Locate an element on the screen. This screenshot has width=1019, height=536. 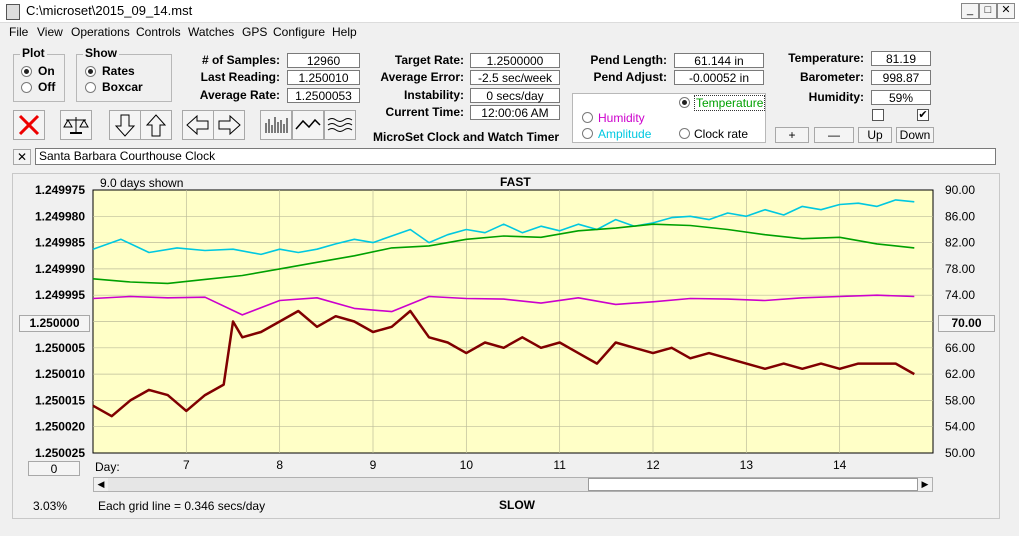
menu-watches: Watches is located at coordinates (212, 32).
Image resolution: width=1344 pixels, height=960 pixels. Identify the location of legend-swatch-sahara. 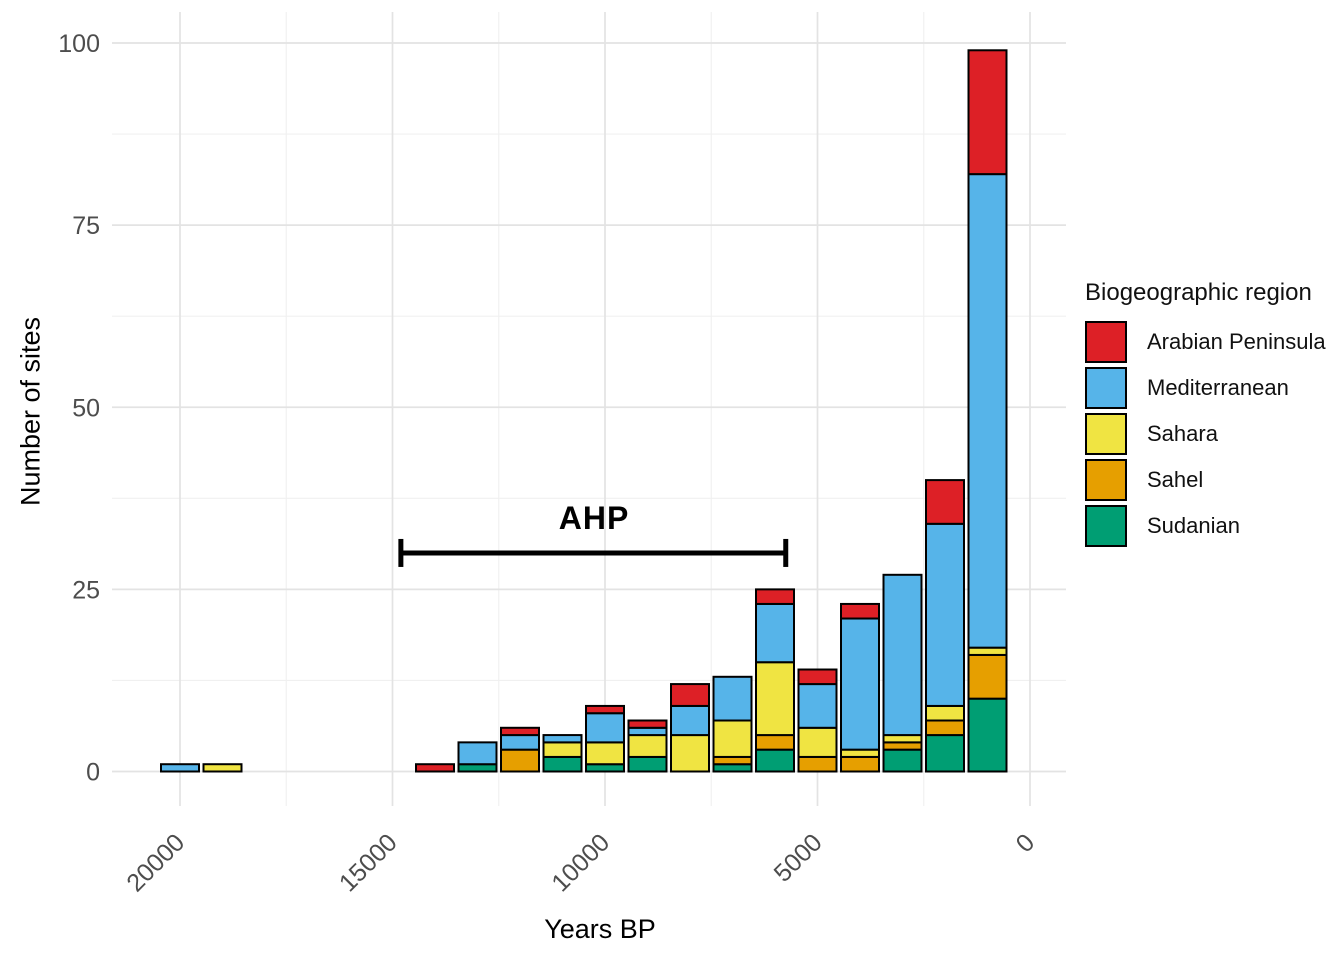
(1106, 434).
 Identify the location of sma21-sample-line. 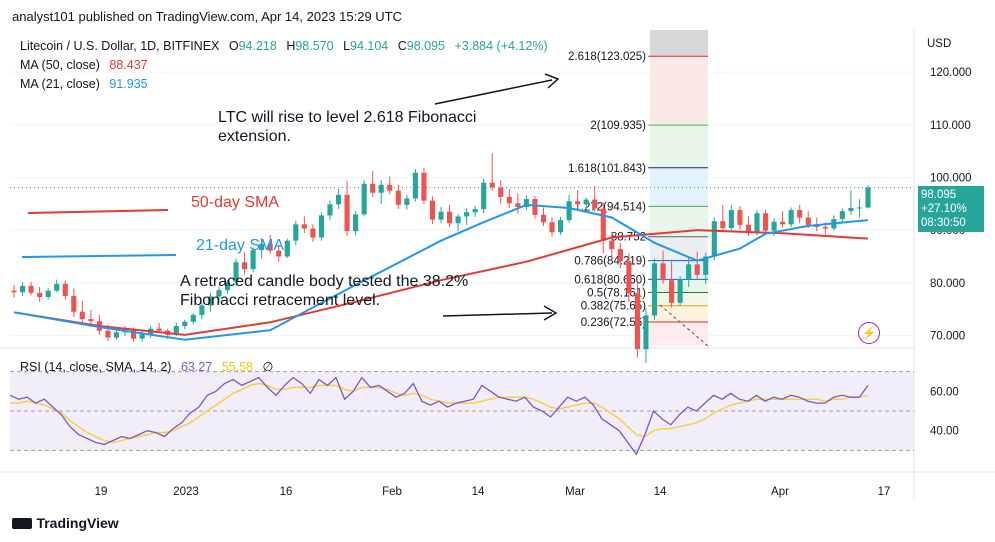
(99, 256).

+-------+

Rewrite every item above with "location" changed to "position" and everything else left as is. Omit the pictures from your output.

Locate an element on the screen. This screenshot has width=1019, height=536. 
menu-watches: Watches is located at coordinates (212, 32).
Image resolution: width=1344 pixels, height=960 pixels. Identify the position of legend-swatch-sahara. 
(1106, 434).
 Identify the position of sma21-sample-line. 
(99, 256).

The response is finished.